Preheat the oven to 375 degrees F.

Heat a large cast iron skillet and add the canola oil. When the oil begins to smoke lightly, add the tomatoes in a single layer. Season with salt, to taste, and add the sugar. You want to blister the skin slightly, drawing out water from the tomatoes, to intensify their flavor. Add the vermouth. Continue cooking on low heat.

In a soup pot, heat 1 tablespoon of the olive oil and add the garlic, shallots, and red pepper flakes. Season with salt and pepper. Add the oregano and stir to blend. Allow to cook, over low heat, until the shallots and garlic become tender and translucent, 3 to 5 minutes. Add the canned tomatoes and the water. Turn the heat down to medium and cook until the tomato flesh starts to lose shape, 12 to 15 minutes. At this point, the soup should be mushy and blender-ready.
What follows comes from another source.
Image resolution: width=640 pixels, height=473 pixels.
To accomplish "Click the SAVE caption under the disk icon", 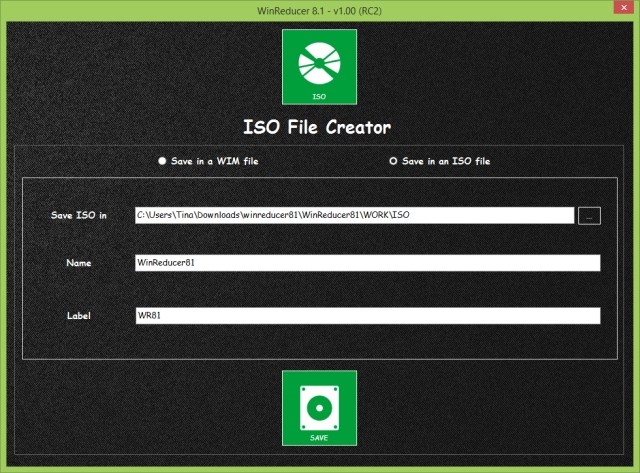I will (x=318, y=438).
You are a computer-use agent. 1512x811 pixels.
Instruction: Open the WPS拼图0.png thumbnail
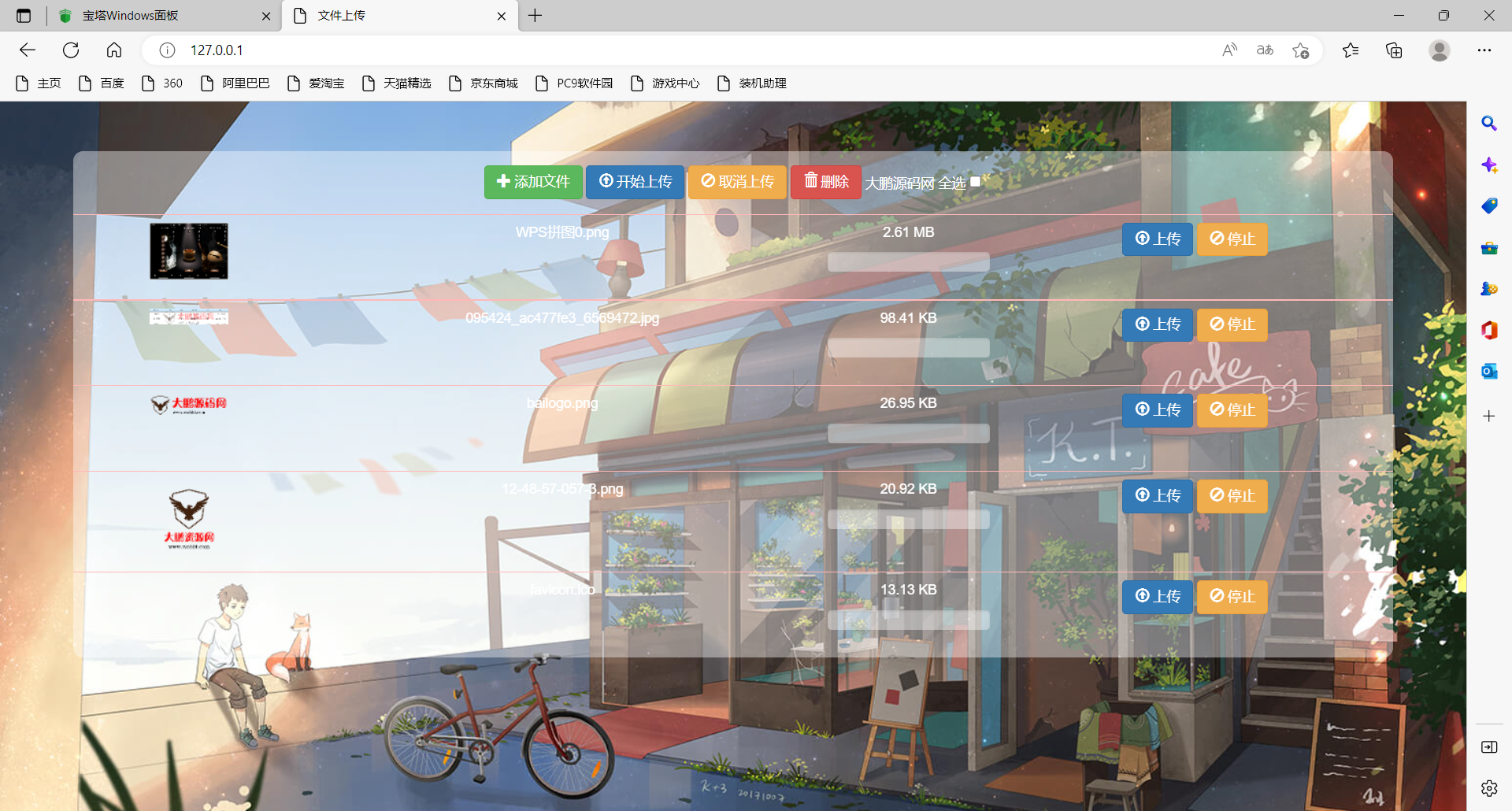pos(189,251)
If there are still some hard pieces, add a little more water and cook for a few additional minutes. Taste for seasoning.

Put about half of the tomato soup in the blender and puree until smooth. Next, puree the roasted Roma tomatoes in the blender until smooth, adding the remaining olive oil through the top in a slow, steady stream. Taste for seasoning. Add both back to the remaining chunky soup. Taste for seasoning.

On a flat surface, slice bread into 4 by 1/2-inch thick slices. Tear each piece into a freeform shape that sits nicely across the top of your soup bowls (the nice torn edges will get super crispy). Set on a sheet tray and toast in oven for 4 to 5 minutes until lightly golden and crispy.

Ladle the soup into crocks or small oven-proof bowls. Top with 1 piece of toasted bread per bowl. Finish with some shredded mozzarella and broil until golden brown, about 2 minutes.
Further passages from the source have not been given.